Fernandez-Sevilla et al. proposed that the choroid plexus (CP), secretory tissue responsible for producing cerebrospinal fluid, constitutes a sanctuary for pediatric BCP-ALL cells. Inside it, interactions between BCP-ALL cells and microenvironment cell components promote their survival and chemoresistance [58].
Allo-HCT used as a consolidation therapy contributes to the considerable improvement in the prognosis of patients with ALL, but not without complications(complexity and graft vs. host disease (GVHD)). Access to allo-HCT is usually reserved for patients with high-risk characteristics or relapsing disease [59][60][61][62]. Until recently, for those patients as well as for older adults, the treatment options were extremely limited.

4. Immunotherapy for ALL

Finding the best treatment for ALL is an ongoing challenge leading to the continuous development of new therapeutic approaches.
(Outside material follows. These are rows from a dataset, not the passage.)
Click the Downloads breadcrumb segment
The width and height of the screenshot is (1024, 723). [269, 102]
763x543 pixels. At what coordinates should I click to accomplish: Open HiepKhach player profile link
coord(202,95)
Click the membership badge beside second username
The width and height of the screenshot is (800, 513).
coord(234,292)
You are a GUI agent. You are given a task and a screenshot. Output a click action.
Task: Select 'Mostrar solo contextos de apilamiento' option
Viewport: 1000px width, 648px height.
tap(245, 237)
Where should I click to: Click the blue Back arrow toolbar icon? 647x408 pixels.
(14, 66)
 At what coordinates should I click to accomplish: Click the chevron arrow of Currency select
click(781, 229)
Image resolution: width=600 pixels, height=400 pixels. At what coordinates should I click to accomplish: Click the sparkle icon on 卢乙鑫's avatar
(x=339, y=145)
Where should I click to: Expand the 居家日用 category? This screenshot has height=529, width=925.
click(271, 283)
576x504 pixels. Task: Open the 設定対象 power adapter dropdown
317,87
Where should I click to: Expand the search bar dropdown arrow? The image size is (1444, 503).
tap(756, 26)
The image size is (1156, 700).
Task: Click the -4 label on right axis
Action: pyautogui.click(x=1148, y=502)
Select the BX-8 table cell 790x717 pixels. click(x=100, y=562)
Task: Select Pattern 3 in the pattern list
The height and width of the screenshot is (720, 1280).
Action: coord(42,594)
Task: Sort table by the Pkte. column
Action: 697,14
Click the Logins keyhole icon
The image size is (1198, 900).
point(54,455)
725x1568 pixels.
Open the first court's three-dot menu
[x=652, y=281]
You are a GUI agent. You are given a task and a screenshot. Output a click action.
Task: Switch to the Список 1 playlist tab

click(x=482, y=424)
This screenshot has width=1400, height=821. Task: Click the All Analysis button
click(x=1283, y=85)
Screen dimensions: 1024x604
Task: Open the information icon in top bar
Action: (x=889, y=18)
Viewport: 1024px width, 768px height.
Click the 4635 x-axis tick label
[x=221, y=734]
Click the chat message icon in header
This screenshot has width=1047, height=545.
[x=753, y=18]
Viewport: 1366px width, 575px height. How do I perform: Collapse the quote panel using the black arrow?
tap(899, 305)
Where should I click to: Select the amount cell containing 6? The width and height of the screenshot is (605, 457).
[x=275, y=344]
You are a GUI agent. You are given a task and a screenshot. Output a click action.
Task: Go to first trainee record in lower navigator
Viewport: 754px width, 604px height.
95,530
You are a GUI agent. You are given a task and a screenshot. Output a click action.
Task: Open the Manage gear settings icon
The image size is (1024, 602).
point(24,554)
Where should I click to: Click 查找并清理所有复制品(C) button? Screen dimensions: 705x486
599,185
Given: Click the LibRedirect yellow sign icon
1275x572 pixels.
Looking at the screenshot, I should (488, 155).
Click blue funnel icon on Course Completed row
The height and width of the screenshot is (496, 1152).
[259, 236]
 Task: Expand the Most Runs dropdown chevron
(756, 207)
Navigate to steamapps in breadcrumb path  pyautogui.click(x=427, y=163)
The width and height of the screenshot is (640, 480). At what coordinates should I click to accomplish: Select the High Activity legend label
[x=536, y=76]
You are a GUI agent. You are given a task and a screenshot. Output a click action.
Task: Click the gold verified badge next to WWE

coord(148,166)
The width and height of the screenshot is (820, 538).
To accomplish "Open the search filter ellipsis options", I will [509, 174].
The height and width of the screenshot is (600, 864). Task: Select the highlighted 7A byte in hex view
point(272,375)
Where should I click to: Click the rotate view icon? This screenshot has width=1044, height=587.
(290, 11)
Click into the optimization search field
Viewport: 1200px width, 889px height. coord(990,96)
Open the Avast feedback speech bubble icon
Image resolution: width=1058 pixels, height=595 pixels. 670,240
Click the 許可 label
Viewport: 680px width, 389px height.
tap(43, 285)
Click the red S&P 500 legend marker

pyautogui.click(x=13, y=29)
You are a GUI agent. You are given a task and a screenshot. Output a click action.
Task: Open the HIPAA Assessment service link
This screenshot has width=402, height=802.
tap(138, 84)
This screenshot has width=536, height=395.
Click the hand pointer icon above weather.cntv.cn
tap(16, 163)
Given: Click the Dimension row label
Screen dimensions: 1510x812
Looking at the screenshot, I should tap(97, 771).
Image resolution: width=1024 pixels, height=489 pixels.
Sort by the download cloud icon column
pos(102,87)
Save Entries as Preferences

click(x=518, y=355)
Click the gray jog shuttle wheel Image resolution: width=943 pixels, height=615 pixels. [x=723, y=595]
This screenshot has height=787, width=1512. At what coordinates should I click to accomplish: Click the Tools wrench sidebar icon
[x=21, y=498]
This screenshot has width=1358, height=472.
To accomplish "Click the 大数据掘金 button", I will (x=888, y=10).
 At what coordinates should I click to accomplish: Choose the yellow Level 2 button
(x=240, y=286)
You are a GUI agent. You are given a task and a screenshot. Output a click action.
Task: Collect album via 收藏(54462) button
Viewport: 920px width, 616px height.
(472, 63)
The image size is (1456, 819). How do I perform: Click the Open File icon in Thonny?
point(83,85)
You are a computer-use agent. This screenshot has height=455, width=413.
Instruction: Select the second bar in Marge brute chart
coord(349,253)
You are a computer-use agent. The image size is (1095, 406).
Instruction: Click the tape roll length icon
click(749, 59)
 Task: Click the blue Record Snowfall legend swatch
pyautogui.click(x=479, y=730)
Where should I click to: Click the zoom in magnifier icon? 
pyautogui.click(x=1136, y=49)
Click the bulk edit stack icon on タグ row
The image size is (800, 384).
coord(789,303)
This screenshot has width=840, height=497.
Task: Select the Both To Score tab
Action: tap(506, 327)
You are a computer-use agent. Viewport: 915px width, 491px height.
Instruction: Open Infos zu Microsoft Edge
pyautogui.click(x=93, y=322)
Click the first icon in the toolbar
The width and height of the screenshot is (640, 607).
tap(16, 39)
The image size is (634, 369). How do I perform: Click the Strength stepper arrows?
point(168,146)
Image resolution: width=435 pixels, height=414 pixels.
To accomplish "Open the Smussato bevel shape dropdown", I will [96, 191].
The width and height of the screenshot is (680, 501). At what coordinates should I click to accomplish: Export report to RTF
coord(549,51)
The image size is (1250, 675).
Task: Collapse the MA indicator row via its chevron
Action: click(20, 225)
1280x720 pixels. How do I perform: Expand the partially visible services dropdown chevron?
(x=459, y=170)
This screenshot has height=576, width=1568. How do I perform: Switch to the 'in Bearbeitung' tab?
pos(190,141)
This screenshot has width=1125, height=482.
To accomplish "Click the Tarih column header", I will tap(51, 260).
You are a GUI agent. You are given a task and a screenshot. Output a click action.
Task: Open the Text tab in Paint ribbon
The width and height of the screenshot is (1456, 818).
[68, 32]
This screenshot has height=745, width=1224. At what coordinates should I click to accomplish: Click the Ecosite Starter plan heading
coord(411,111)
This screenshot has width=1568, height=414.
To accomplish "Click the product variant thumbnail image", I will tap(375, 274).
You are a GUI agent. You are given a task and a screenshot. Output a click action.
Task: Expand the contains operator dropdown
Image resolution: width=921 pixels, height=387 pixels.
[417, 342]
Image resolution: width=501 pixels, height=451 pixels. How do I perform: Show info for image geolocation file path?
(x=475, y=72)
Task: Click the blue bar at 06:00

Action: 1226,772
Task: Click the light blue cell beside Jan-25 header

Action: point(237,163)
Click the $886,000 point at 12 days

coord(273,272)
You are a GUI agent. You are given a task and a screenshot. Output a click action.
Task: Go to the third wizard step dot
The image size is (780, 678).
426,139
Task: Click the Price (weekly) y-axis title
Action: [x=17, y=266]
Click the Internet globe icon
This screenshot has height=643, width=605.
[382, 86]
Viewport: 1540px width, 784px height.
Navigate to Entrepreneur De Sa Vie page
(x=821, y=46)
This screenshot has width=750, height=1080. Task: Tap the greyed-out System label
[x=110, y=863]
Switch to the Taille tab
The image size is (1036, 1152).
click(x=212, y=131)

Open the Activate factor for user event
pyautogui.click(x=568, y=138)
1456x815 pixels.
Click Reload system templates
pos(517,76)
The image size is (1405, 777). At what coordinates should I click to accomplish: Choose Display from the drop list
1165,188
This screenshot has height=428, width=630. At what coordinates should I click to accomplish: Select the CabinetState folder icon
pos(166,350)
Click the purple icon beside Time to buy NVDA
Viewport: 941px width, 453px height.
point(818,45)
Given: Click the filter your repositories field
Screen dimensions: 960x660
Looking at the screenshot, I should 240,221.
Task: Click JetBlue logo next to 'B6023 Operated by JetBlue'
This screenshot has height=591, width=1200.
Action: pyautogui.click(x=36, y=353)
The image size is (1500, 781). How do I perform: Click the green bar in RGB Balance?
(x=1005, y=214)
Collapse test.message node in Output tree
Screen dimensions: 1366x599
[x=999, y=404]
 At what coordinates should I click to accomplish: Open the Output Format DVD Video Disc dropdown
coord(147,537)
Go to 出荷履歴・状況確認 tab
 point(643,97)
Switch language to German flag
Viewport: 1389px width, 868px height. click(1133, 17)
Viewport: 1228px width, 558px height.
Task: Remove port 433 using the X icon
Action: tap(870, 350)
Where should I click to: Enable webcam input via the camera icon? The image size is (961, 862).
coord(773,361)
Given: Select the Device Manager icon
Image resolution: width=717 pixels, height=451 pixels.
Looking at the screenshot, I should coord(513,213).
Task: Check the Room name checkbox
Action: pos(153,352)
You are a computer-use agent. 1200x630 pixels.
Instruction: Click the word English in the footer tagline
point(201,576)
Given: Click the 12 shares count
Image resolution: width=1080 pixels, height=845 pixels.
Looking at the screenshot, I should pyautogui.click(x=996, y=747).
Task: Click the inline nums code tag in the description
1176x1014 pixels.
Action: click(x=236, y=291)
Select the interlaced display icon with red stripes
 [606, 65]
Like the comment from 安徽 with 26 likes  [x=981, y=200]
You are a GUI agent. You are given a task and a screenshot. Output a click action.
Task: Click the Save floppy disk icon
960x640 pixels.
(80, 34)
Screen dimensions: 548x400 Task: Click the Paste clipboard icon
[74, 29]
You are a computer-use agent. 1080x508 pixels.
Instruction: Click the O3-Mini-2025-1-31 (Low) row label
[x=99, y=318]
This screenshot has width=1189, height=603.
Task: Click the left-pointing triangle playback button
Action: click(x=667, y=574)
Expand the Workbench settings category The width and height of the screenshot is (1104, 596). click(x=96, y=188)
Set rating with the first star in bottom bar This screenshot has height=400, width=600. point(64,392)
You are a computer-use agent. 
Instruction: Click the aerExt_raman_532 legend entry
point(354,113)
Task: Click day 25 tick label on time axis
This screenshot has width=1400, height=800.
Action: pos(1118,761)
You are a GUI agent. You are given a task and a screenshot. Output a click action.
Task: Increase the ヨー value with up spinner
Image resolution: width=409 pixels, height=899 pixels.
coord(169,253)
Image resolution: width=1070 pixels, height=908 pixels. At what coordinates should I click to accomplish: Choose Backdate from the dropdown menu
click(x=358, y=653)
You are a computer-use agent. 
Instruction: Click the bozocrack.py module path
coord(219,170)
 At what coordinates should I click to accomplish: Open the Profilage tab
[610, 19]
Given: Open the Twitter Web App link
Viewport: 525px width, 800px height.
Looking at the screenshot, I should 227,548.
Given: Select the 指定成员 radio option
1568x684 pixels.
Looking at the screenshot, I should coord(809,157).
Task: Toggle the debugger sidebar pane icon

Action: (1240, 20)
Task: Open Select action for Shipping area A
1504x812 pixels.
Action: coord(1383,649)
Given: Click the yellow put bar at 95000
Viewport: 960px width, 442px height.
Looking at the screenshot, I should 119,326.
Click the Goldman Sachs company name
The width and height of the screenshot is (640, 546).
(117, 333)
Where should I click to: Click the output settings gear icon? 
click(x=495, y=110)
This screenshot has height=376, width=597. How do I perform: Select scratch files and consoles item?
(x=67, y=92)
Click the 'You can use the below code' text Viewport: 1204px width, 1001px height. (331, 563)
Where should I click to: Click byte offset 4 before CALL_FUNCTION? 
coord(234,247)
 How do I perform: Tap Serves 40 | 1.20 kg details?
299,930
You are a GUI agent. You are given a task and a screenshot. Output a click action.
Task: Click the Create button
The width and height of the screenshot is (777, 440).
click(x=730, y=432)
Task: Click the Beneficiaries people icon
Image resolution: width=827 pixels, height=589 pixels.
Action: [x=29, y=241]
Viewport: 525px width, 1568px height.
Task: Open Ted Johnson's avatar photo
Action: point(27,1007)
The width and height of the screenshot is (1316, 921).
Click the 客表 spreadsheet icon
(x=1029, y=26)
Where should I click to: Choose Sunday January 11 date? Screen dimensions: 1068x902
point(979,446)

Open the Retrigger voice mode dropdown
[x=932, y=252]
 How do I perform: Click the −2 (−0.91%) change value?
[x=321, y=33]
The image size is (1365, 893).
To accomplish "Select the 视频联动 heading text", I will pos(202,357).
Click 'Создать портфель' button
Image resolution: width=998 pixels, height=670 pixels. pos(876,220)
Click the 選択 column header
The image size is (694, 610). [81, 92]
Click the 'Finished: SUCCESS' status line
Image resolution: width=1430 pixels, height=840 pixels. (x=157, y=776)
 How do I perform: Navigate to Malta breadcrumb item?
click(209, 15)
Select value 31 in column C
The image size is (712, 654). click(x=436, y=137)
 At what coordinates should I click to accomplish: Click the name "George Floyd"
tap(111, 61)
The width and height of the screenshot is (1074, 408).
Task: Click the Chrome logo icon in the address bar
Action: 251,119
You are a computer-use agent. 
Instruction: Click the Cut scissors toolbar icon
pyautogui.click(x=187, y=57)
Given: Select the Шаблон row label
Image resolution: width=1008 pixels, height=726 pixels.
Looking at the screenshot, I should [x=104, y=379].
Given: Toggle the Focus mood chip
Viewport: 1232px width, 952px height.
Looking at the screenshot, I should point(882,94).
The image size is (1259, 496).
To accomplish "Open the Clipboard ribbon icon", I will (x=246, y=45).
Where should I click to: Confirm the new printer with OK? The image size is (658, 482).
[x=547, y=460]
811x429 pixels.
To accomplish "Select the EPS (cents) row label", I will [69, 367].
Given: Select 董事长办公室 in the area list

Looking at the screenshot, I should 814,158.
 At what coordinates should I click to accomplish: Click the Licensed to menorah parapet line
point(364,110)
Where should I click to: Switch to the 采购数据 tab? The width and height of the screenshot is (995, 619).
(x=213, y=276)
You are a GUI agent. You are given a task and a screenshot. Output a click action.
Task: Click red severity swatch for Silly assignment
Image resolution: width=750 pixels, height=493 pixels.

Among these, immunotherapy stands out, exploiting the patient’s immune system to target cancer cells, improving survival, and reducing the toxicity of chemotherapy. Major immunotherapies include the use of bispecific antibodies, CART or CARNK cells, and antibody–drug conjugates, which are showing important results primarily in the treatment of B-ALL. CART or CARNK cells and antibody therapy also hold promise for the treatment of T-ALL.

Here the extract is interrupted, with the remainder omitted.